(LISTED RECORDS):
====
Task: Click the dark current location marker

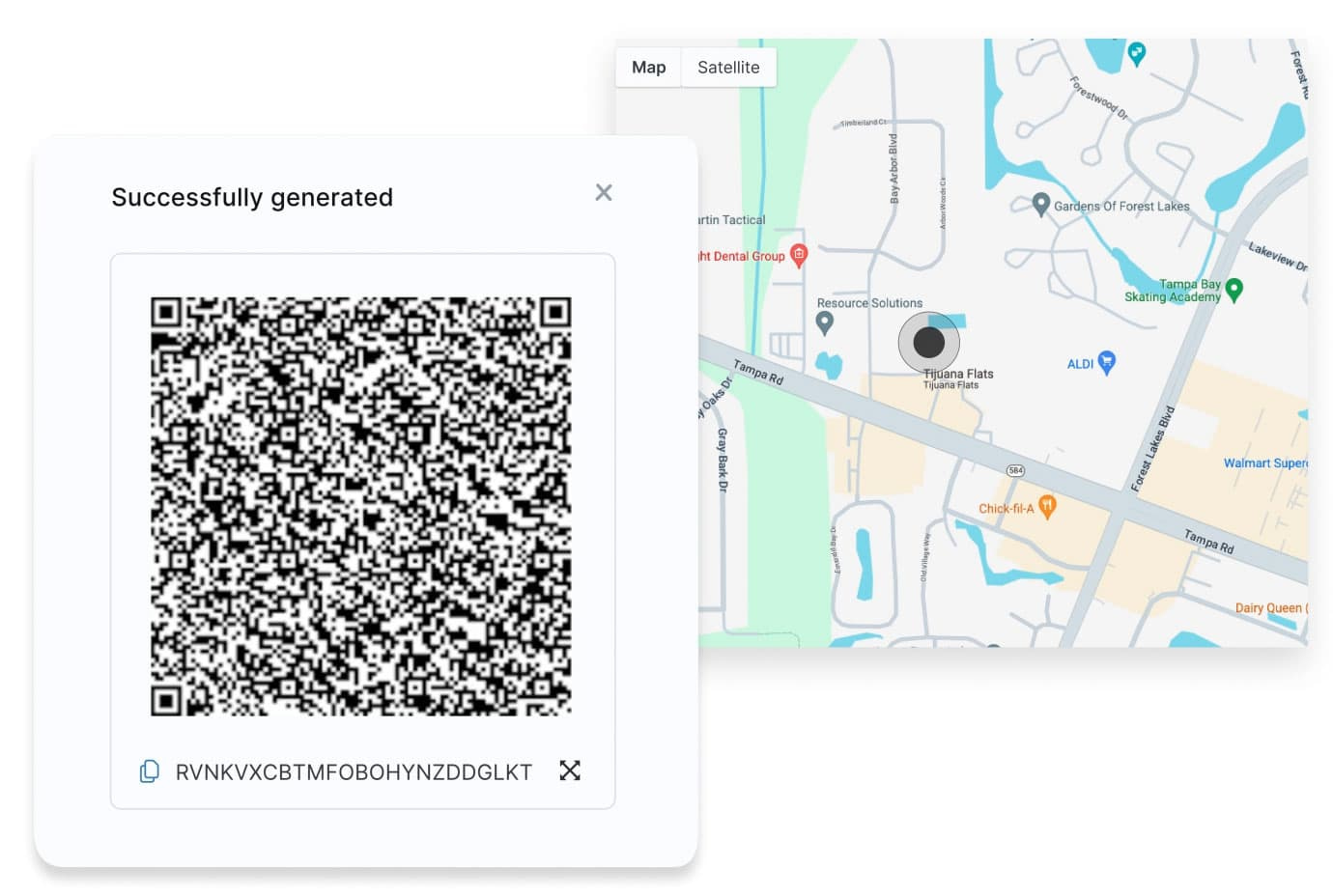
====
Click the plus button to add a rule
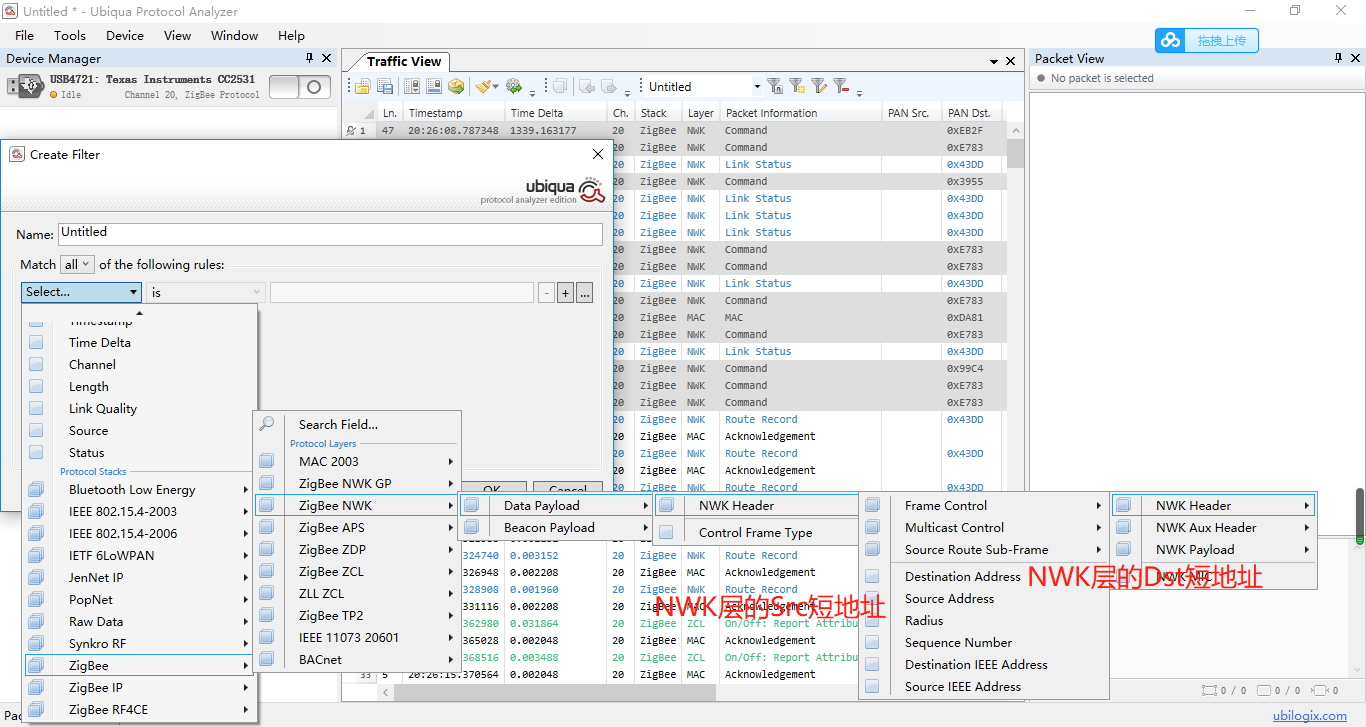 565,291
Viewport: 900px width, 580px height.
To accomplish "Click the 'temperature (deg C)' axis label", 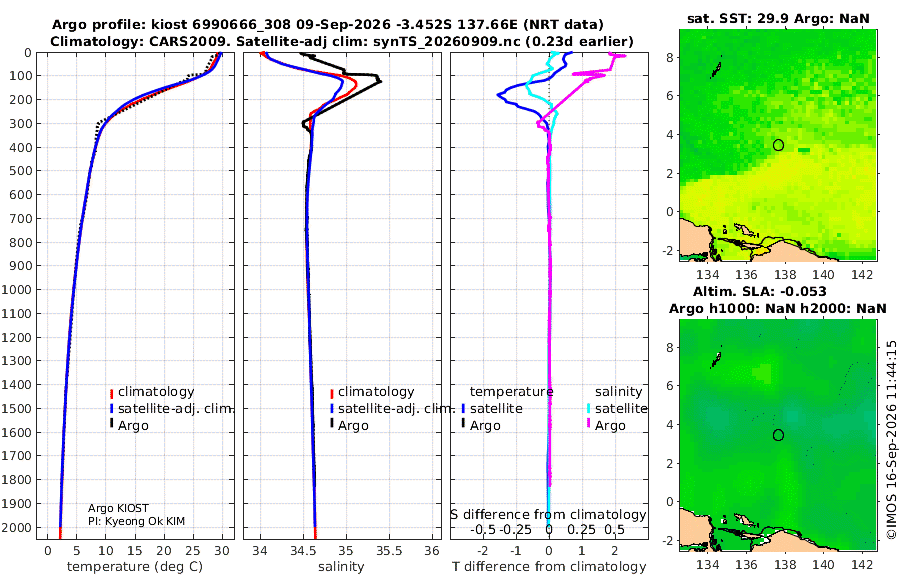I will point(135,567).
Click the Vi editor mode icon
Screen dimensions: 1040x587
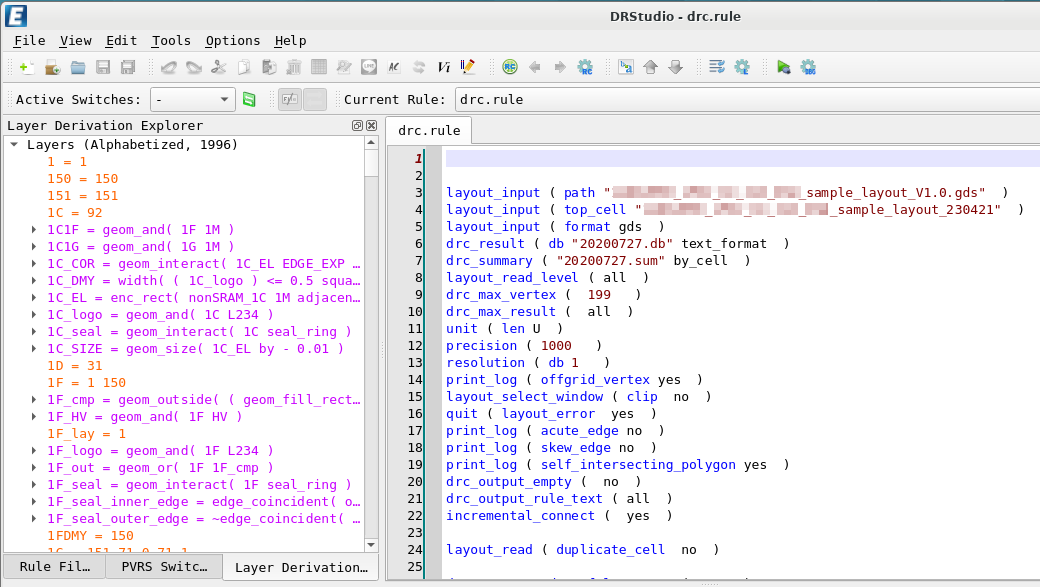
====
(TASK REQUIREMENTS): Starting with the line containing "Click the Vi editor mode icon" and continuing through the line containing "Screen dimensions: 1040x587", rewrite those entries with "icon" switched to "button" and nothing else altered.

(RESPONSE FOR THIS EXERCISE):
Click the Vi editor mode button
Screen dimensions: 1040x587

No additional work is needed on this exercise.